%%

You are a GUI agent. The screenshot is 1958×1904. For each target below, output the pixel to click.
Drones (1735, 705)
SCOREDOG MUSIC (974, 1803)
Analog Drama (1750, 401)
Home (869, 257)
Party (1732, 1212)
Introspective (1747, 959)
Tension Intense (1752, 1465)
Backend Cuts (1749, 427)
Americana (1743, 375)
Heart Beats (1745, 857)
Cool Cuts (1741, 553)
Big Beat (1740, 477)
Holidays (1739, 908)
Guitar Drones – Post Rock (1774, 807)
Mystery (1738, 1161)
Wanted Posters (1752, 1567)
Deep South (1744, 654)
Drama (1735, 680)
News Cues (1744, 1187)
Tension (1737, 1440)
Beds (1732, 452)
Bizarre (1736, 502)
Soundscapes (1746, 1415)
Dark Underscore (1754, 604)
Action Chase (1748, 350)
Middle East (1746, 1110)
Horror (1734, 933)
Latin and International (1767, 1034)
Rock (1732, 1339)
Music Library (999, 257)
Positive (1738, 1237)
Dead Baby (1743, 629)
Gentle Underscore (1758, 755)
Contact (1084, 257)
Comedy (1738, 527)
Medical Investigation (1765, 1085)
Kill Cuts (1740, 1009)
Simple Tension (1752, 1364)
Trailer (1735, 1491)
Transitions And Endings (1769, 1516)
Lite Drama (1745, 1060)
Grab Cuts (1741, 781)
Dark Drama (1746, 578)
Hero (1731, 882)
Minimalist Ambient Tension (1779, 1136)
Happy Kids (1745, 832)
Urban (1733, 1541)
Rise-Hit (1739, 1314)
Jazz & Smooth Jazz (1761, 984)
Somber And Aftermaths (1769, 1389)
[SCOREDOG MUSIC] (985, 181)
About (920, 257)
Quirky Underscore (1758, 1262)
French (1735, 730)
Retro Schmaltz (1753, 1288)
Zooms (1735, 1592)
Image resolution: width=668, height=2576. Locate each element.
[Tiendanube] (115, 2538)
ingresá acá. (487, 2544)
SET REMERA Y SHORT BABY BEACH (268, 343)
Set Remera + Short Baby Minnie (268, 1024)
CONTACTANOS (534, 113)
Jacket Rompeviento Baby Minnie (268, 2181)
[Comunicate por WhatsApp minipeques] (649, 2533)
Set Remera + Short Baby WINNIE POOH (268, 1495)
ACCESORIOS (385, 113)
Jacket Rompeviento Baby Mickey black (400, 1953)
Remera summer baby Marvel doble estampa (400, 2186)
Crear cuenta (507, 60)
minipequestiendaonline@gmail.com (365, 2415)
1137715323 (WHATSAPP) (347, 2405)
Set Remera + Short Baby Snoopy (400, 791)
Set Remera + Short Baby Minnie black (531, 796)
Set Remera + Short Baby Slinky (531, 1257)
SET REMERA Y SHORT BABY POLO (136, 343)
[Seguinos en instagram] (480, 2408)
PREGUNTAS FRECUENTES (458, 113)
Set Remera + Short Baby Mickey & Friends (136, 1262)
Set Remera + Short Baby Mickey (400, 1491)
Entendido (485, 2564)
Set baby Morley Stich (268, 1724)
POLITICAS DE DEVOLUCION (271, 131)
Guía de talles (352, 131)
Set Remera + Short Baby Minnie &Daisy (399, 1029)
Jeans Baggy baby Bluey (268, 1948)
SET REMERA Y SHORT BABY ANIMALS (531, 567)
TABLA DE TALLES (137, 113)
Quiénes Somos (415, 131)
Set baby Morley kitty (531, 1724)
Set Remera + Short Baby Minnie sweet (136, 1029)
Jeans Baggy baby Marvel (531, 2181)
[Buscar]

%%

PROBLEM TO WORK ON – Would you copy, unchanged, the stretch of the records above that begins at the line containing "CONTACTANOS (534, 113)" and ends at the line containing "TABLA DE TALLES (137, 113)", and only that?

TASK RESPONSE –
CONTACTANOS (534, 113)
Jacket Rompeviento Baby Minnie (268, 2181)
[Comunicate por WhatsApp minipeques] (649, 2533)
Set Remera + Short Baby WINNIE POOH (268, 1495)
ACCESORIOS (385, 113)
Jacket Rompeviento Baby Mickey black (400, 1953)
Remera summer baby Marvel doble estampa (400, 2186)
Crear cuenta (507, 60)
minipequestiendaonline@gmail.com (365, 2415)
1137715323 (WHATSAPP) (347, 2405)
Set Remera + Short Baby Snoopy (400, 791)
Set Remera + Short Baby Minnie black (531, 796)
Set Remera + Short Baby Slinky (531, 1257)
SET REMERA Y SHORT BABY POLO (136, 343)
[Seguinos en instagram] (480, 2408)
PREGUNTAS FRECUENTES (458, 113)
Set Remera + Short Baby Mickey & Friends (136, 1262)
Set Remera + Short Baby Mickey (400, 1491)
Entendido (485, 2564)
Set baby Morley Stich (268, 1724)
POLITICAS DE DEVOLUCION (271, 131)
Guía de talles (352, 131)
Set Remera + Short Baby Minnie &Daisy (399, 1029)
Jeans Baggy baby Bluey (268, 1948)
SET REMERA Y SHORT BABY ANIMALS (531, 567)
TABLA DE TALLES (137, 113)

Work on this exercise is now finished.